KaimukiMan | Aug 7, 2009 10:49 AM

I went to one of our better Mexican restaurants in Honolulu for lunch on Wednesday. I had a combo with one tamale and one chiie relleno. The service was good, and I really enjoyed my relleno. The tamale on the other hand was not so good. It was served on a corn husk, not wrapped in one, but more to the point the texture was quite odd, very highly compressed, more like fishcake than masa. My friend, who also had the tamale described his as "rubbery."

It looked like they had taken machine made tamale "dough" that had been rolled into sheets, spread a layer of filling on it, then topped it with another layer of dough and sliced it into tamale size slabs. I didn't have my glasses with me, but I looked and on the top piece of dough, I could not see the telltale sign of corduroy-like ribbing that corn husk typically leaves behind.

I was hungry, and while it wasn't good, it wasn't horrible. I didn't really think of complaining till my plate was being cleared. I told the server that I was really disappointed, and contrary to the menu description, it didn't taste anything like something made by someone's abuela - more like a product they had shipped in from a factory far far away. He assured me that it had been made on premises.

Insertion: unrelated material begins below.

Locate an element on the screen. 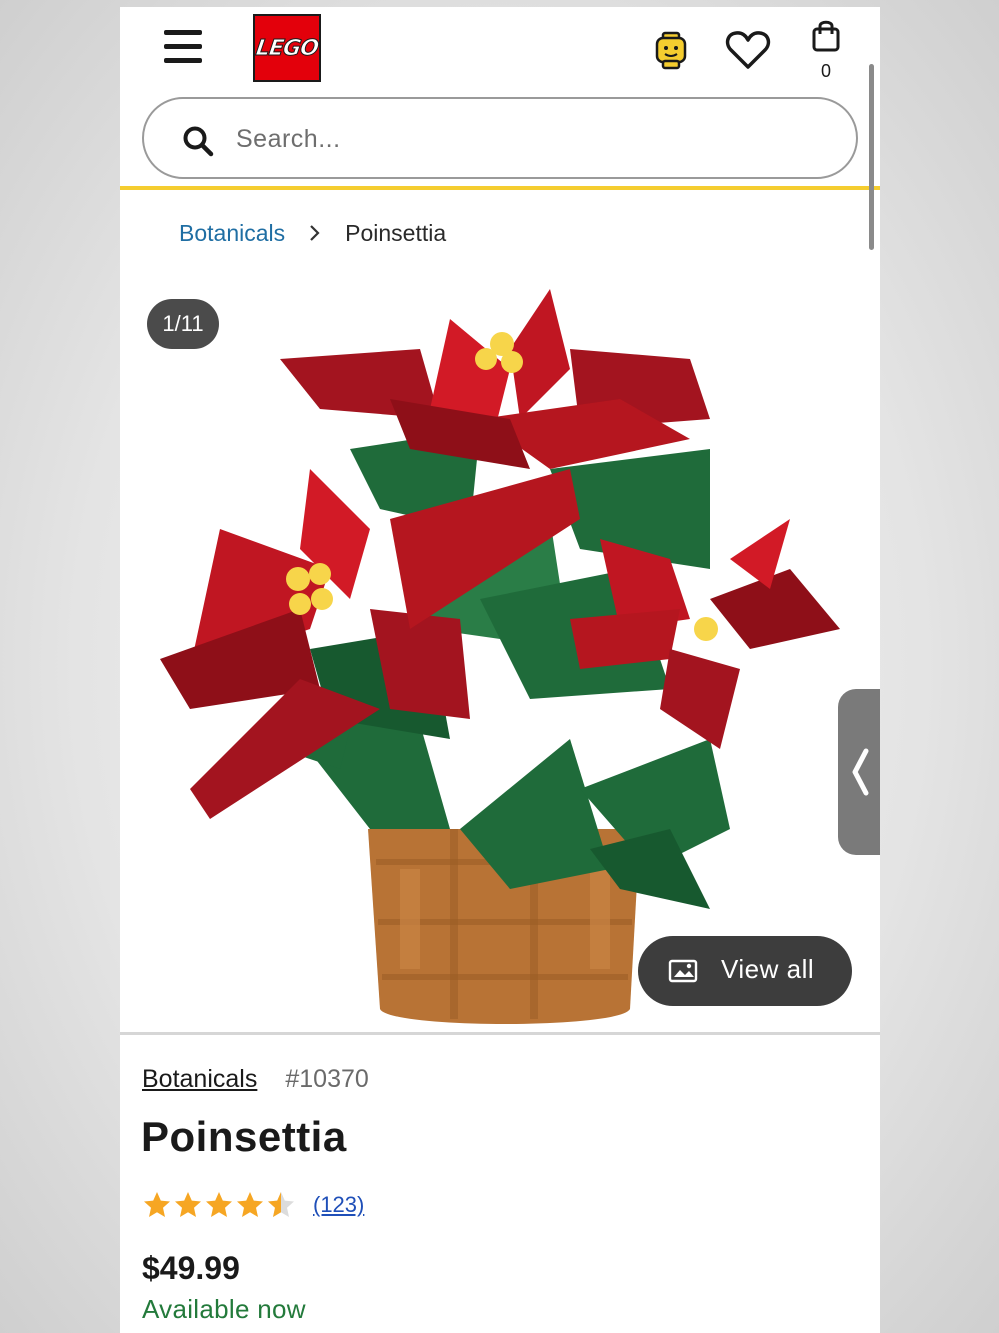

I replied that it sure didn't seem like it to me, and it was nowhere near as good as other tamales I have had at the same restaurant.

I was pleasantly surprised when the manager came over a few moments later to ask what was wrong. I gave him the same description, and again was assured that it was made in house. He also asked if we wanted a complimentary dessert, which I thought was very generous as my friend and I had eaten the tamales. I declined, and thanked him for the offer.

So how do I tell if a tamale is really "home made" or not? Other tamales I have eaten had a very distinct texture to them. There is a mealiness, a course texture, a lightness that was totally missing in this. It was as if this was made out of a mixture of ultra fine masa harina and flour. It was dense and without texture. Almost like a extra-extra thick noodle. It was the difference between a hand made hamburger patty vs. one stamped out by a machine, or like a machine made pie crust.

Any comments would be appreciated.

Oh, I will be going back. There is a distinct lack of quality Mexican Food in Honolulu. Not only was the rest of my meal very good, but I have no reason to complain about the response of the restaurant - other than being skeptical about their claim that the tamale was made in house in a traditional manner.